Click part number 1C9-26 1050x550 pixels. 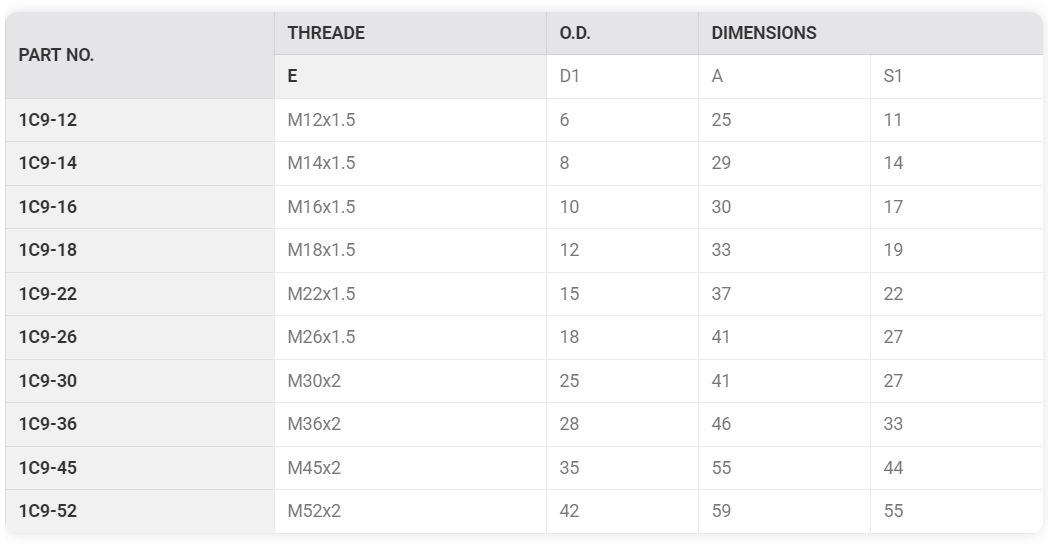(48, 337)
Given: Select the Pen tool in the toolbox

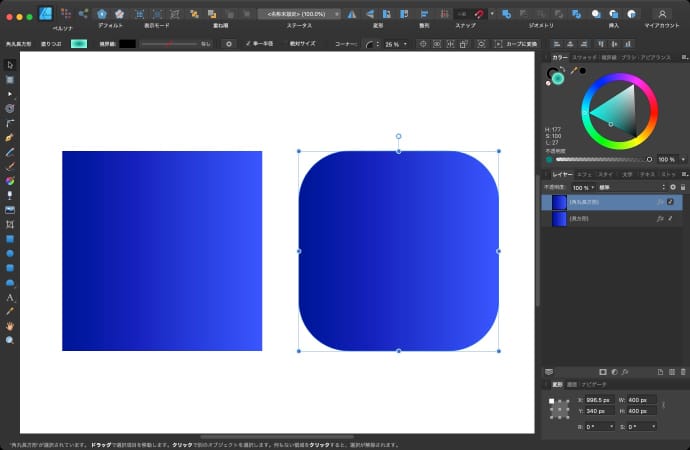Looking at the screenshot, I should coord(10,136).
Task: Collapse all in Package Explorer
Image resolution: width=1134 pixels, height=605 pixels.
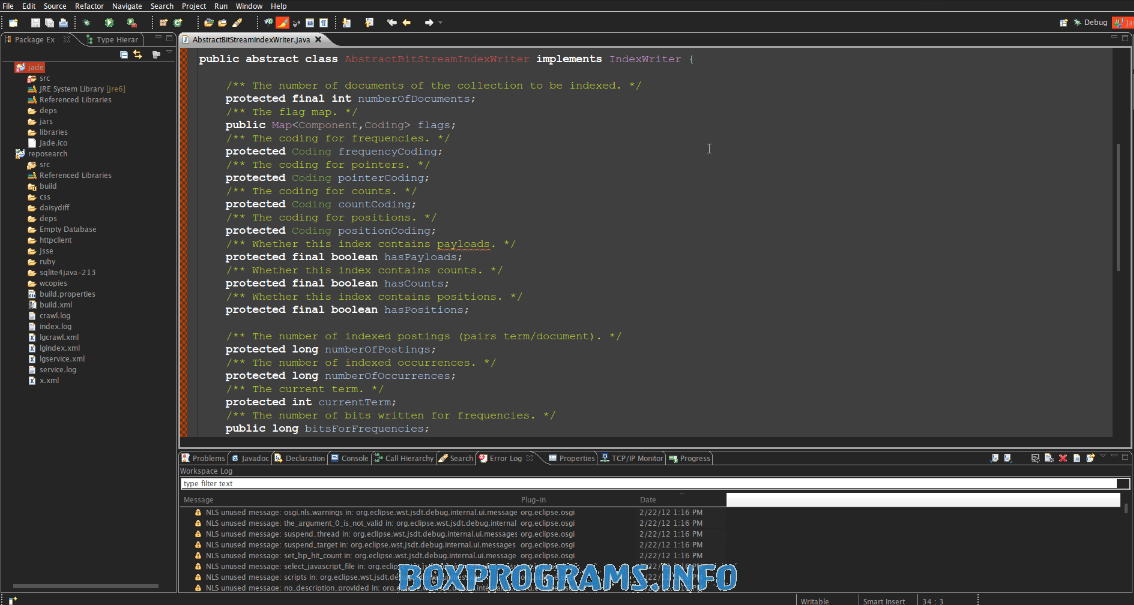Action: [124, 54]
************
### WHAT IS NEEDED
Leaving out every picture, transcribe exactly the lines from the line that contains "Task: Collapse all in Package Explorer" through the final line of the entries above.

### RESULT
Task: Collapse all in Package Explorer
Image resolution: width=1134 pixels, height=605 pixels.
Action: [124, 54]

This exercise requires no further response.